Forse è per tutti questi aspetti – oltre che per il discernimento che richiede nel conoscere se stessi, i propri limiti e quelli degli altri – è per questa lettura dell’esistenza nel segno della gratuità e della gioia condivisa che il vino è divenuto nella bibbia e in altre tradizioni spirituali il simbolo della sapienza. Sapienza perché dà “sapore” alla vita, ma anche perché il vino sa sciogliere il cuore e farne emergere ciò che davvero lo abita, sa trasformare la semplice assunzione di cibo in un banchetto, così come la fermentazione ha trasfigurato l’umile succo d’uva in bevanda inebriante. E accanto alla sapienza, altri due elementi indispensabili alla vita piena dell’uomo sono simboleggiati dal vino: l’amore e l’amicizia. Non a caso l’intera vicenda amorosa narrata nel Cantico dei cantici si snoda sul registro delle vigne, dei grappoli d’uva, del vino, fino a consumarsi nella “cella vinaria”; non a caso il Siracide ricorda che “l’amico nuovo è come il vino nuovo: bevilo quando sarà invecchiato”; non a caso nel banchetto promesso per la fine dei tempi ci saranno cibi succulenti e vini eccellenti; non a caso Gesù stesso porrà il suo primo “segno” alle nozze di Cana sotto il sigillo di una gioia condivisa grazie al vino migliore e lascerà ai suoi discepoli il comandamento nuovo dell’amore attorno al “segno” di un pane spezzato e di una coppa di vino versato perché tutti abbiano la vita in pienezza.

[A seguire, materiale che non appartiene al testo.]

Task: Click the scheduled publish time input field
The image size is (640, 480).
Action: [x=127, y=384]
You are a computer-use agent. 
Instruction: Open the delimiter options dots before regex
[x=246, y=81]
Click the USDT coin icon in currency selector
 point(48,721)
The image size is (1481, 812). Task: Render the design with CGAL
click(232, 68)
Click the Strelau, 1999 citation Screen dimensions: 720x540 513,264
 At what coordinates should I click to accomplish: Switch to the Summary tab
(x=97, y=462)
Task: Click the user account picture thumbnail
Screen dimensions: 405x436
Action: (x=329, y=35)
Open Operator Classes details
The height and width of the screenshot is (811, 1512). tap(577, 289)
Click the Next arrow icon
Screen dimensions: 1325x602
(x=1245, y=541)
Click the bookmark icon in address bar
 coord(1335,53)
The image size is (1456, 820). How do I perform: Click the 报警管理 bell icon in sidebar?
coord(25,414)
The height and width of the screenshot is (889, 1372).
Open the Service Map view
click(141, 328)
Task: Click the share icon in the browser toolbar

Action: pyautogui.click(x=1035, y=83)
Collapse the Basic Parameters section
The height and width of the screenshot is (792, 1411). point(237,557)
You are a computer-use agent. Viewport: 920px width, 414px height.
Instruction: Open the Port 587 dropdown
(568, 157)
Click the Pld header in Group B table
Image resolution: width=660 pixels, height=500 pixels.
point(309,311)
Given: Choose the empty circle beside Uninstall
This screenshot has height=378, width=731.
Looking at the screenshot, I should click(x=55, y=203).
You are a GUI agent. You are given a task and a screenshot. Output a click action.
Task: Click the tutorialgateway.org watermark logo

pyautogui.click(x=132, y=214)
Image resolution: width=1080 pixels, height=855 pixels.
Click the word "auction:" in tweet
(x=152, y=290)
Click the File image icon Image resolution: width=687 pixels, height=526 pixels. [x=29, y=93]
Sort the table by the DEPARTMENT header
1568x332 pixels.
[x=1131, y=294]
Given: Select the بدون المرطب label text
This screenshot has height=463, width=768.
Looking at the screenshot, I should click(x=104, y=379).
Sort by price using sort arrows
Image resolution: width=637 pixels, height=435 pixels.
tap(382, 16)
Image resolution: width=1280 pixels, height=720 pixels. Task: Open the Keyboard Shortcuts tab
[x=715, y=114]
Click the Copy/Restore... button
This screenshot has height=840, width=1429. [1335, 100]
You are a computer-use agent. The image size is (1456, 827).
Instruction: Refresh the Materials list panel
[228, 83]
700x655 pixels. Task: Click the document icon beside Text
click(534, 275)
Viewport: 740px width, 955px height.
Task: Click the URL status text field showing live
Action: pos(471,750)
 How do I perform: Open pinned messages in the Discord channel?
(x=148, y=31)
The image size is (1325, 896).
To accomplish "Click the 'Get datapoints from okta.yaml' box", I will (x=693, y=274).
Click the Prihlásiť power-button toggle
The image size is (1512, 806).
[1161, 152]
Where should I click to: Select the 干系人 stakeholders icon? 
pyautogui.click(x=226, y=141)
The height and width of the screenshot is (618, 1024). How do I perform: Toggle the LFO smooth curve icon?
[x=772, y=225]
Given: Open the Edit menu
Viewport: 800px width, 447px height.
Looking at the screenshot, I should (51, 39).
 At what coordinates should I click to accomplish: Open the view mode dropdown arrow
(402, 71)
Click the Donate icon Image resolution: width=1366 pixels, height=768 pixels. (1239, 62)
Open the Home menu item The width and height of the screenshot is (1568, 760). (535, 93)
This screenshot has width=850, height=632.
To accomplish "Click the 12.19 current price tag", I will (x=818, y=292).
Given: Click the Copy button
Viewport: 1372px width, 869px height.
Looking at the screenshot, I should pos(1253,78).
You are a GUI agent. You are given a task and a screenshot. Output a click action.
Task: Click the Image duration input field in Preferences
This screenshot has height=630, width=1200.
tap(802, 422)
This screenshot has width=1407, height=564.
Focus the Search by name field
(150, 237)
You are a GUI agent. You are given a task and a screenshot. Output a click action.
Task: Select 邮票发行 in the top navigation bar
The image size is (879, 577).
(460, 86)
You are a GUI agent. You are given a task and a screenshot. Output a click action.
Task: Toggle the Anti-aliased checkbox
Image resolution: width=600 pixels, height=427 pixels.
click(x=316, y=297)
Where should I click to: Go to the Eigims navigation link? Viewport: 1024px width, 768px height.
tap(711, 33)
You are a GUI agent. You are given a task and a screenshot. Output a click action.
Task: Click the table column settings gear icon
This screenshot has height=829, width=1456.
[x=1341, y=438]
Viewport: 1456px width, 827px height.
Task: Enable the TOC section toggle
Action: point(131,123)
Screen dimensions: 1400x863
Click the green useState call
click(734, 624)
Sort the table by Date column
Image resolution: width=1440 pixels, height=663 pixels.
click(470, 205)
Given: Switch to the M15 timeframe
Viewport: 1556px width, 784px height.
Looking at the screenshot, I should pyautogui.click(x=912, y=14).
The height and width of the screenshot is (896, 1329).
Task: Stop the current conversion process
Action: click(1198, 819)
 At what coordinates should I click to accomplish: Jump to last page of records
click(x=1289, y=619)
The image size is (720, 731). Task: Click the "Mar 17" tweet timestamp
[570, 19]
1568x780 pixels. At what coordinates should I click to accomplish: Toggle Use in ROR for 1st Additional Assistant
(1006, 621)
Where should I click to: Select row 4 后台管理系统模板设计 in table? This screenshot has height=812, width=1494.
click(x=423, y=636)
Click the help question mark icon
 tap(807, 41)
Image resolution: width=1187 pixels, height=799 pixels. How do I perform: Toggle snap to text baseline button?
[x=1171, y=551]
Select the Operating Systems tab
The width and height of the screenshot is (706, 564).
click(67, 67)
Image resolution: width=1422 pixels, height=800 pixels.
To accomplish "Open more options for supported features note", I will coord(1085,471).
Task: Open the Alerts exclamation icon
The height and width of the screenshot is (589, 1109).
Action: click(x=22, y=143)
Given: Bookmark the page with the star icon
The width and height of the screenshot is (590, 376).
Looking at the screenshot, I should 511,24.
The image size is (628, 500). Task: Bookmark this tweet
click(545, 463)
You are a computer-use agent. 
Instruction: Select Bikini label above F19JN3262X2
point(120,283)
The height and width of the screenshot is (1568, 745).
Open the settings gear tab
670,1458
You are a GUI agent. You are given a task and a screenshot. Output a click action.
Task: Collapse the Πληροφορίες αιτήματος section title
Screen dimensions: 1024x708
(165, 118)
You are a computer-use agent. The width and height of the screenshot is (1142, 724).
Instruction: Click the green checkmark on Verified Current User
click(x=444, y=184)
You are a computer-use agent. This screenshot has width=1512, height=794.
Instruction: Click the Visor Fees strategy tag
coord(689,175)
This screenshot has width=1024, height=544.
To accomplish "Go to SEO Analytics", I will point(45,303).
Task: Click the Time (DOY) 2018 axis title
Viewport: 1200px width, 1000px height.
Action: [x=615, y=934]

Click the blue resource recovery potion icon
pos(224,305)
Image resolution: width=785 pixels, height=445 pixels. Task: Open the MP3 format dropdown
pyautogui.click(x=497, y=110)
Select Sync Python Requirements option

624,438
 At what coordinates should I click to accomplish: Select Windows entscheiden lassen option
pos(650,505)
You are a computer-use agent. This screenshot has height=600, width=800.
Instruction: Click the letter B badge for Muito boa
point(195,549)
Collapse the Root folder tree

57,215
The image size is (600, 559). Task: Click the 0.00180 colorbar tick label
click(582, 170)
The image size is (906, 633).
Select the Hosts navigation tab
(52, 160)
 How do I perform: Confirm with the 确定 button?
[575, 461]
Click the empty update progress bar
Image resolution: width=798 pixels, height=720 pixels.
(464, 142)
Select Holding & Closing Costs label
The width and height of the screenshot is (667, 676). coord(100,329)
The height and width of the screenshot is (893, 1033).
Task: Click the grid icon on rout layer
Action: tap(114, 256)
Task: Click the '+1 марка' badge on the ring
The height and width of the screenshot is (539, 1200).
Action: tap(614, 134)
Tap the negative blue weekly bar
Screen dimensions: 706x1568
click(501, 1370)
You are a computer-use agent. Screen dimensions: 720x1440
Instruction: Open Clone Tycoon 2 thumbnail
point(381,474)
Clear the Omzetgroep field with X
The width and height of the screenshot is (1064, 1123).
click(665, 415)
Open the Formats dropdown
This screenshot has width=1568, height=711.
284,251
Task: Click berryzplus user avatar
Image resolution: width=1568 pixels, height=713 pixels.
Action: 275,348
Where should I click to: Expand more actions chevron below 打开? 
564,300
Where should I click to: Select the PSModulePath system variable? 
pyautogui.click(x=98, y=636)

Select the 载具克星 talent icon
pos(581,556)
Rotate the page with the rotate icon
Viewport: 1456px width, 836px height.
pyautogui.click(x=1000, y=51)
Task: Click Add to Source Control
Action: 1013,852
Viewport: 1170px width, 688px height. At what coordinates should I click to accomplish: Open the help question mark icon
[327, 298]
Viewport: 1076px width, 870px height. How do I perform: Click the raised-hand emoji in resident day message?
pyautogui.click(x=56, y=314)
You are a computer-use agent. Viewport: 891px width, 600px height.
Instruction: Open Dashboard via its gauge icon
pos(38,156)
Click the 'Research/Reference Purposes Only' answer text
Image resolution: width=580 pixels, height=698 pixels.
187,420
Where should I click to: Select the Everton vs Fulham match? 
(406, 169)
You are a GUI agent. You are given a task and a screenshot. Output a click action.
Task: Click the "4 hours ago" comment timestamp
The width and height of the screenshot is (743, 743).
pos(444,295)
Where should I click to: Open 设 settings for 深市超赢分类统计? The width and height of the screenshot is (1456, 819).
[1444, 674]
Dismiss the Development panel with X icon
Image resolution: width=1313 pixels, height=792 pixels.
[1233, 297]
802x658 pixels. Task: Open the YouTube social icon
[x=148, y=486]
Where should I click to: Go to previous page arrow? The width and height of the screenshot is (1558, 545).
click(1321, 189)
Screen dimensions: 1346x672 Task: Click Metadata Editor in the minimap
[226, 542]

Sì, la sapienza, l’amicizia, l’amore, questi doni che non hanno prezzo ma di cui conosciamo il valore inestimabile, sono simboleggiati da una bevanda che proprio la sapienza dell’uomo e il suo amore per la terra hanno saputo scoprire tra i doni postigli innanzi da una natura che non attendeva altro che di essere trasformata in cultura di vita e per la vita.